Arkasından pıtı pıtı ilerlerken arkasına döndü. "Yavrum geçsene içeri." Omuz silktim.
"Ya-yardım e-edeceğim." Kaşlarını çatmış bakıyordu, bu kadın niye habire kaşlarını çatıyor. "Olmaz." Net bir ifadeyle söyledi ama bende Ege'ysem yardım edecektim. Kulağıma yaklaştım. "Size anne dememi istemediniz mi? Ben küçükken anneme hep yardım ederdim.." kadın anında yumuşarken hemen toparladı. "İyi gel bari." Kocaman gülüp arkasından ilerlemeye başladım. Kadının yüzünde bir gülümseme vardı.

"Al bunları oğlum." Salatayı ben yapacağım için önüme salata malzemelerini koydu. Teşekkür edip marulları yıkadım. Aslı tey-
Aslı anne içeride camış gibi yayılan Araf'a sahte bi sinirle konuştu. "Gel şurayadi biraz şu oğlanı örnek al, anca yat camış gibi!" Dediğine gülüp arkamı baktım. Araf arkamda durmuş "ne yapayım?"  Diye soruyordu. "S-sofrayı ku-kurar mısın?" Yanıma yaklaşıp yanağımdan makas aldı ve tabakların olduğu yere ilerledi. Bu haraketi neden kalbimi hızlandırmıştı?

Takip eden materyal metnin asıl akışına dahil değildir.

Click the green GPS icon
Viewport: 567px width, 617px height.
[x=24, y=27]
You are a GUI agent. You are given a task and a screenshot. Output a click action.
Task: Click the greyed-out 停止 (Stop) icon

Araf masayı kurmuş oturuyordu yaptığım salatayı masaya koyarken üzerimde hissettiğim gözler yine kalbimi hızlandırıyordu.. neden? Neden kalbim bu kadar hızlı atmaya başladı? Düşüncelerimi bölen Araf'ın konuşması oldu. "Anne, kaç yıllık oğlunum bir kere bile bana böyle bakmadın?!" Sahte bir kırgınlıkla kurduğu cümleyle sanki saçlarım uzunmuş gibi o'na doğru savurdum. Bu hareketime hepimiz güldük. Burası ev gibi hissettiriyordu.  Neden bilmem kendi evimde hissedemediğim aile sıcaklığını hissediyordum.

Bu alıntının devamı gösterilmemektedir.